DISASTRI. Ovvero quel che resta debutta il 25 giugno al Festival delle Colline Geotermiche
Il teatro contemporaneo torna a fare quello che sa fare meglio. Mette in scena le domande che nessuno vuole affrontare. E lo fa con coraggio, con frammenti e con silenzi.
Il 25 giugno 2026, al Teatro De Larderel di Pomarance (Pisa), va in scena DISASTRI. Ovvero quel che resta. Lo spettacolo è prodotto da Pilar Ternera e Compagnia A.D.D.A., nell’ambito del Festival delle Colline Geotermiche.
Quando il crollo diventa punto di partenza
Una domanda che attraversa tutto
Al centro dello spettacolo c’è una sola, potente domanda. Qual è stato il tuo disastro? E ancora: cosa vorresti lasciare a chi resterà?
Non è retorica. È materia viva. Le risposte sono state raccolte in scuole, laboratori e gruppi informali. Le compagnie hanno incontrato persone di ogni età e provenienza. Dunque il testo nasce dalla realtà, non dall’invenzione.
Questo materiale — insieme alle testimonianze autobiografiche degli attori — costruisce una drammaturgia aperta e stratificata. Frammenti, memorie, visioni si alternano senza soluzione di continuità.
Una regia che abita il caos
La regia di Francesco Cortoni costruisce un ambiente essenziale e perturbante. Un vuoto bianco. Segni minimi. Scritte e immagini generate in presa diretta. Otto microfoni amplificano respiri, parole e silenzi.
Il risultato è un paesaggio sonoro immersivo. Espone la fragilità dei corpi e delle relazioni. Lo spettacolo si presenta fin dall’inizio come un “oggetto rotto”. Una struttura volutamente incompleta. Che non cerca di ricomporre il caos, ma di abitarlo.
Un dialogo tra generazioni nel segno dell’urgenza
Il progetto che ha unito due compagnie
DISASTRI nasce dall’incontro tra due realtà teatrali molto diverse tra loro. Da una parte, Pilar Ternera: compagnia storica, con una ricerca consolidata nel panorama contemporaneo. Dall’altra, Compagnia A.D.D.A.: collettivo giovane, portatore di nuove urgenze e nuovi linguaggi.

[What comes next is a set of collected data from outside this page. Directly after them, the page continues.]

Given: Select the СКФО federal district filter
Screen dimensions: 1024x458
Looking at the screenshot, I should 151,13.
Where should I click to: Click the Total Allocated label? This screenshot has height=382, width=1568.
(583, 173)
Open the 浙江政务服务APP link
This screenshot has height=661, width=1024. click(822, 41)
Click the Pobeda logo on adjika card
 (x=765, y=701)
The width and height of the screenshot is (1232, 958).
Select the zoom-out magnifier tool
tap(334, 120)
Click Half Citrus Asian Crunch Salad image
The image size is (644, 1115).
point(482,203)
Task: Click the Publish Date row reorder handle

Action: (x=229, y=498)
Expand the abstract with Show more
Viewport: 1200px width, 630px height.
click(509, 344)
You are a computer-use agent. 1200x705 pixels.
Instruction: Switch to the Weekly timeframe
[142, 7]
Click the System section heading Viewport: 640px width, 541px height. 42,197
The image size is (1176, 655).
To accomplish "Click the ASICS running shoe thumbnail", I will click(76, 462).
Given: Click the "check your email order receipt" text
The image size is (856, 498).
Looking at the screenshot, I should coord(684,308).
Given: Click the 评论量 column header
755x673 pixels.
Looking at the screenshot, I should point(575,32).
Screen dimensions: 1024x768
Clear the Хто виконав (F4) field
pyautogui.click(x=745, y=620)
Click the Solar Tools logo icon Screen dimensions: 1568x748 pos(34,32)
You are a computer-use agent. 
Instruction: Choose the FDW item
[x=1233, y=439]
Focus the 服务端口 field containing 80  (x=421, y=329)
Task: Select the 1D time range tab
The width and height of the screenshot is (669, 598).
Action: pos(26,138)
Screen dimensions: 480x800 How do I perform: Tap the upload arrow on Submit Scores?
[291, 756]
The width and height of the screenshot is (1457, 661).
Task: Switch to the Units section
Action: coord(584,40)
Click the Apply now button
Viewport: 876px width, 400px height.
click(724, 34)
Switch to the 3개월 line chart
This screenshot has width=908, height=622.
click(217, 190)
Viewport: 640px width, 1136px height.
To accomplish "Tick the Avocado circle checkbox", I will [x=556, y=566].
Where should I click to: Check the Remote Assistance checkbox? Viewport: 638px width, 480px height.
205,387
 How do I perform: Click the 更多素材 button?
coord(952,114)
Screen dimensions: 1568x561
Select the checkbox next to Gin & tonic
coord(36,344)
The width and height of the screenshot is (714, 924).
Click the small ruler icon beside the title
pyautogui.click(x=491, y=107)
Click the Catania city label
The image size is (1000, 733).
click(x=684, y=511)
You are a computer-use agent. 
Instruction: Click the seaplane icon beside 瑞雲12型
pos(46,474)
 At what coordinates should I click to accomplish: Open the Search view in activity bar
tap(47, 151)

Tuttavia, questa differenza non crea distanza. Al contrario, genera energia. Il risultato tiene insieme memoria e visione, esperienza e rischio. Per chi segue il teatro contemporaneo italiano su puntozip.net, è esattamente il tipo di lavoro che vale la pena monitorare.
In scena ci sono tre interpreti: Silvia Lemmi, Matteo Ceccantini e Marco Fiorentini. La drammaturgia è firmata da Francesco Cortoni e Leonardo Ceccanti.
Non uno spettacolo sulla fine, ma sulla sopravvivenza
Politico, collettivo, necessario
DISASTRI non offre risposte consolatorie. Non immagina catastrofi spettacolari. Invece interroga il modo in cui viviamo il presente. Interroga il rapporto con l’eredità culturale ed emotiva. E la responsabilità verso chi verrà dopo di noi.
Il disastro, qui, non è un evento eccezionale. È una condizione diffusa del nostro tempo. Sociale, economica, ecologica, esistenziale. E il teatro diventa il luogo in cui condividere la vulnerabilità.
Per questo lo spettacolo assume una forte valenza politica. Non impone un senso. Lo lascia costruire allo spettatore. Ogni sguardo traccia la propria traiettoria dentro la frattura.
Chi vuole approfondire il panorama delle produzioni teatrali italiane su puntozip.net troverà in questo lavoro un riferimento importante per la stagione 2025-2026.
Un progetto triennale in divenire
Solo il primo capitolo di qualcosa di più grande
DISASTRI è il primo capitolo di un progetto triennale che si sviluppa tra il 2025 e il 2027. Questa prima fase lavora su tre interpreti e su un dispositivo scenico frammentario. I capitoli successivi amplieranno il tema: la famiglia, l’eredità generazionale, le conseguenze dei disastri collettivi e privati.
Il progetto crescerà. Coinvolgerà nuove comunità e nuovi territori. Un lavoro in continua trasformazione.